Plenty of ways. Teacher takes test for student, teacher re-scores test after student is finsihed, student is placed in an IEP that gives them unlimited time and "reading assistance" for test, failing students are placed in small classes and the class size of average students is expanded, failing students are moved from normal schoolwork to test prep, test questions are leaked/sold (we're talking about a multi-billion dollar industry here, right?).
I didn't make up any of these. This is already happening, and it has nothing to do with positive/negative incentive. It's about test-based education and the natural consequence of trying to control a complex system using a simple metric.

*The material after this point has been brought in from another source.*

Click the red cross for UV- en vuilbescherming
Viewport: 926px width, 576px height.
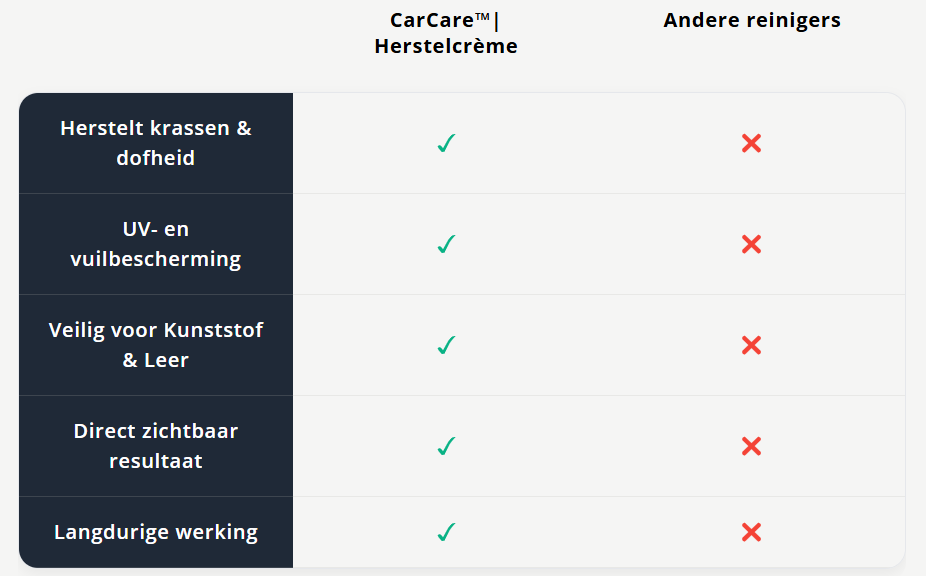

It's why education theorists are loathed by teachers--because they swoop in with grand theories of how to fix everything without understanding the system and what is and isn't broken.
It's like an outsider thinking a reasonable way to pay a coder is by how many lines of code they write and how many bugs they fix. Or a civil engineer by how many bridges and roads they produce. Because outsiders don't understand the complexity of the system they think the solution must be simple. Since you seem invested in this idea I suggest you go get some input from teachers and see what they say. My guess is you will learn that the problems with public education is multifactorial and that there isn't a simple fix.
How are you going to game this test:
when the tests can each be unique with randomly generated 4 digit numbers? The way to "game" it is to learn how to add!> it's what happened with NCLB
Once more, NCLB did *NOT* pay teachers for performance.